While there is no broad consensus on an ideal daily serving of prebiotics, recommendations typically range from 4 to 8 g for general digestive health support, to 15 g or more for those with active digestive disorders. Given an average 6 g serving, below are the amounts of prebiotic foods required to achieve a daily serving of prebiotic fiber:

Amount of food needed for 6 g of fructan
| Food | Amount |
|---|---|
| Raw chicory root | 9.3 g (0.33 oz) |
| Raw Jerusalem artichoke | 19 g (0.67 oz) |
| Raw dandelion greens | 24.7 g (0.87 oz) |
| Raw garlic | 34.3 g (1.21 oz) |
| Raw leek | 51.3 g (1.81 oz) |
| Raw onion | 69.8 g (2.46 oz) |
| Cooked onion | 120 g (4.2 oz) |
| Raw asparagus | 120 g (4.2 oz) |
| Raw wheat bran | 120 g (4.2 oz) |
| Cooked whole wheat flour | 125 g (4.4 oz) |
| Raw banana | 600 g (1.3 lb) |

==Research==
Preliminary research has demonstrated potential effects on calcium and other mineral absorption, immune system effectiveness, bowel acidity, reduction of colorectal cancer risk, inflammatory bowel disease (Crohn's disease or ulcerative colitis), hypertension and defecation frequency. Prebiotics may be effective in decreasing the number of infectious episodes needing antibiotics and the total number of infections in children aged 0–24 months.

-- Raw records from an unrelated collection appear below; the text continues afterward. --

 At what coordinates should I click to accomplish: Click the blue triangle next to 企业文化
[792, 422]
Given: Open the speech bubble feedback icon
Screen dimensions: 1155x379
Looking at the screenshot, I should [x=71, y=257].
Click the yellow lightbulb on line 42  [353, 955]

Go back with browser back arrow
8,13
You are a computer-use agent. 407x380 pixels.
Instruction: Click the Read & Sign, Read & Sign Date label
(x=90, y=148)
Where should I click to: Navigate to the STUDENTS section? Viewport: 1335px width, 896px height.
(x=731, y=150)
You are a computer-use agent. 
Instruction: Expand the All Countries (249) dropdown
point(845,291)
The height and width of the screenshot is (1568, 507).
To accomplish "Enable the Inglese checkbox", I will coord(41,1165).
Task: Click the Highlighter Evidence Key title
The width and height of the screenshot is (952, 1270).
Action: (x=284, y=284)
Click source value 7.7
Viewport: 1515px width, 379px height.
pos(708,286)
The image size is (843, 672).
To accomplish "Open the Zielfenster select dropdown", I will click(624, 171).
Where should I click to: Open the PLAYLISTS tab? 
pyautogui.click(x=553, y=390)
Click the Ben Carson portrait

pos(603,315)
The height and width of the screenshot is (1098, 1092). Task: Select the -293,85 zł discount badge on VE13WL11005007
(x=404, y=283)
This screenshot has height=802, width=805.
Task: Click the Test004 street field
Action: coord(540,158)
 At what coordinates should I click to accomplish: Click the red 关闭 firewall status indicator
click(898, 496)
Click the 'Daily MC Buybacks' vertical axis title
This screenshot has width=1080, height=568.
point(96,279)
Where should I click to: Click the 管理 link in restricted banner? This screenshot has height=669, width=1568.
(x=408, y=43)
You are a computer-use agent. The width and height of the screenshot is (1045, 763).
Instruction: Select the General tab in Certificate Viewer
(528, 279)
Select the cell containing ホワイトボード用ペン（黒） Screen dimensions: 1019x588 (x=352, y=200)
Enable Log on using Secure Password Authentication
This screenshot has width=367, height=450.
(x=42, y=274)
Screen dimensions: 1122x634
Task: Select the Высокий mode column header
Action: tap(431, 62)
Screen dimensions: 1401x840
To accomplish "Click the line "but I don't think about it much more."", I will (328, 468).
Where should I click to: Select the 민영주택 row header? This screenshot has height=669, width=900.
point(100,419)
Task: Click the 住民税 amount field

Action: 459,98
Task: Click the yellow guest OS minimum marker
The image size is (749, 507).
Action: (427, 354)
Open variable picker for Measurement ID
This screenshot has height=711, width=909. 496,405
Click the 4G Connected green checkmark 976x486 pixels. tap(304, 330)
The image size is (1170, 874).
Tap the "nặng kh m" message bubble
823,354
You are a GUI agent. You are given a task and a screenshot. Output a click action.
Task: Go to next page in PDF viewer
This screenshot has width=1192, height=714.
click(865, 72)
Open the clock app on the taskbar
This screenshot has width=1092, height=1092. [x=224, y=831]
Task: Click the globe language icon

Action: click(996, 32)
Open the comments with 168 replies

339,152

No good evidence shows that prebiotics are effective in preventing or treating allergies.

While research demonstrates that prebiotics lead to increased production of short-chain fatty acids (SCFA), more research is required to establish a direct causal connection. Prebiotics may be beneficial to inflammatory bowel disease or Crohn's disease through production of SCFA as nourishment for colonic walls, and mitigation of ulcerative colitis symptoms.

The sudden addition of substantial quantities of prebiotics to the diet may result in an increase in fermentation, leading to increased gas production, bloating or bowel movement. Production of SCFA and fermentation quality are reduced during long-term diets of low fiber intake. Until bacterial flora are gradually established to rehabilitate or restore intestinal bacteria, nutrient absorption may be impaired and colonic transit time temporarily increased with a rapid addition of higher prebiotic intake.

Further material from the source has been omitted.